O QUE FAZER.
No texto sobre a janela emparedada, explique em até três frases por que quem narra quase ofereceu um sorriso ao ver a janela tapada por tijolos no consultório.

*Por Talita Guimarães
Ao entrar naquele consultório médico a primeira coisa que me chamou a atenção foi a janela à minha frente. A armação de alumínio com duas folhas de vidro de correr estava emparedada por fora. Sim, construíram uma parede de alvenaria colada ao prédio pelo lado externo, tapando a vista que aquela janela tivera um dia para oferecer.
Embora taciturna, quase ofertei um sorriso para o símbolo absolutamente apropriado, contido naquele lugar destinado para minhas incursões iniciais pelo universo da psicoterapia.
É que ao chegar ali em um estado de plena desmotivação, sentia meus olhos, outrora janelas pessoais que costumeiramente direcionavam olhares ternos para as paisagens ao redor, emparedados por tijolos de angústias, desesperanças e decepções. Àquela altura da vida, para onde quer eu que lançasse meu olhar, só daria de cara com muralhas impostas pelas crueldades do mundo à minha volta. Tão incompreensíveis quanto a parede construída no posto de saúde.
Curiosamente, cada sessão acontecia em uma sala diferente, que tinha em comum com a anterior a janela com paisagem de tijolos. À medida que a terapia avançava, olhava com acurado interesse para as modificações que se apresentavam. Por uma segunda janela entrava mais luz solar que pela primeira, totalmente lacrada. Mais adiante, uma terceira sala ostentava uma fina cortina com motivos infantis sob a janela de tijolos aparentes.
Por dentro, meus olhos seguiam desfocados, contudo não o suficiente para deixar de reparar nas mudanças de paisagem interior. Aos poucos, os tijolos inseparáveis vão se afastando, como no livro da J.K. Rowling quando Rúbeo Hagrid acessa o portal para o Beco Diagonal pela primeira vez na frente do pequeno Harry Potter.
Após descobrir a senha para desfazer a parede de tijolos erguida em nosso caminho repentinamente, o que se descortina a frente é um mundo possível, com todas as suas nuances boas e ruins, becos e vielas por onde ainda não andamos ou temos receio de andar.
A diferença é que aprendemos a olhar onde estamos sem tentar adivinhar o que encontraremos, mentalizando apenas o que queremos e precisamos com toda a honestidade de nosso coração até que a vida, como nos livros, nos revele portas como a da Sala Precisa, cuja aparição providencial para nos suprir com o que precisamos para solucionar nossos problemas só depende da nossa disposição em desejar resolvê-los.

INFORMAÇÕES FORNECIDAS.

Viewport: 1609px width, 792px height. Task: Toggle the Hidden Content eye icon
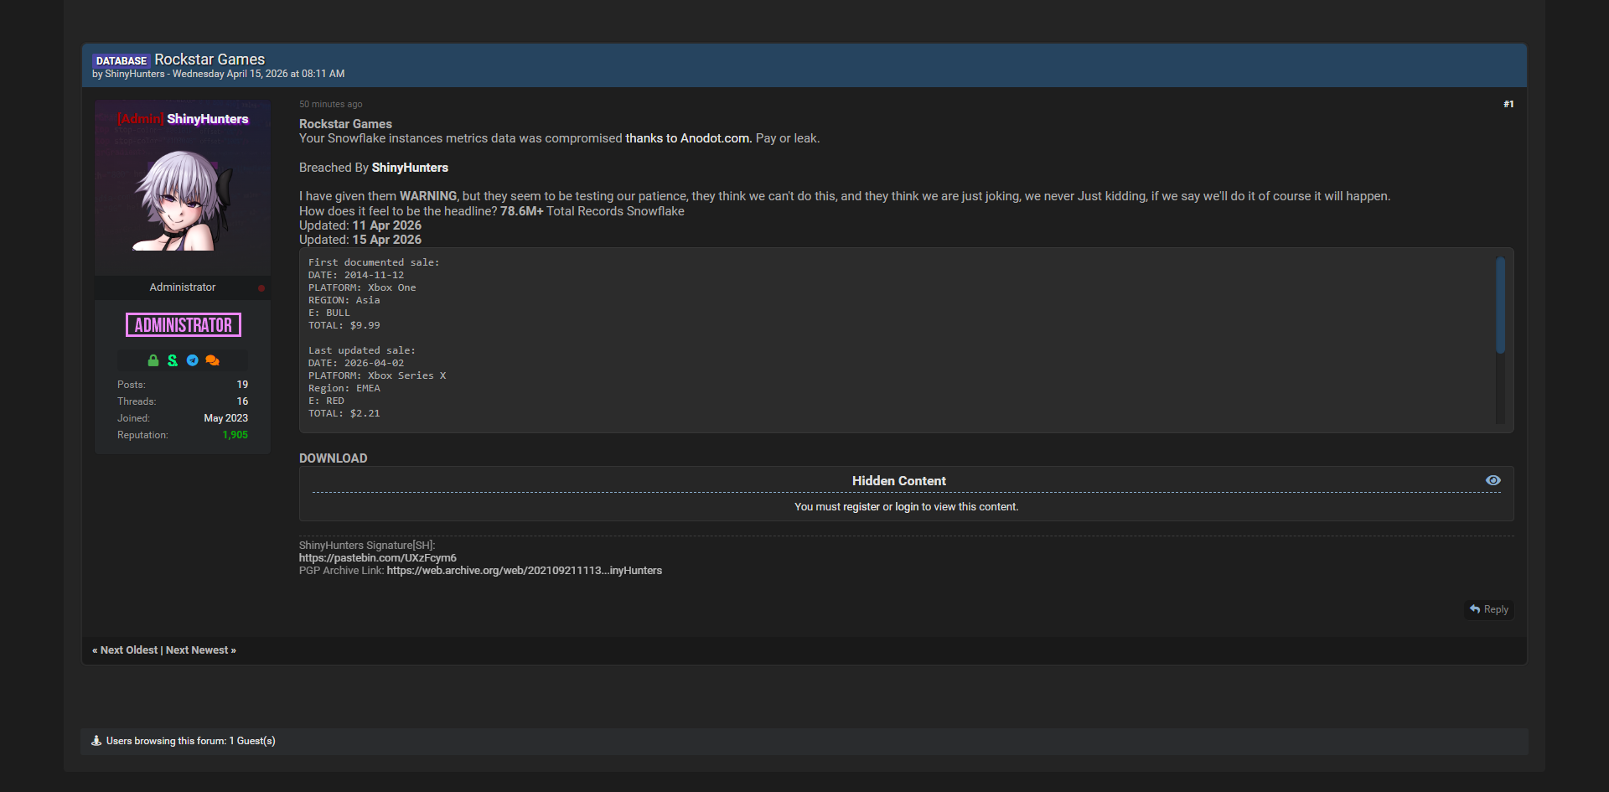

RESULTADO DA TAREFA.
A janela emparedada era um símbolo absolutamente apropriado do estado em que quem narra chegou à psicoterapia. Em plena desmotivação, sentia os próprios olhos, antes voltados com ternura para as paisagens ao redor, emparedados por tijolos de angústias, desesperanças e decepções.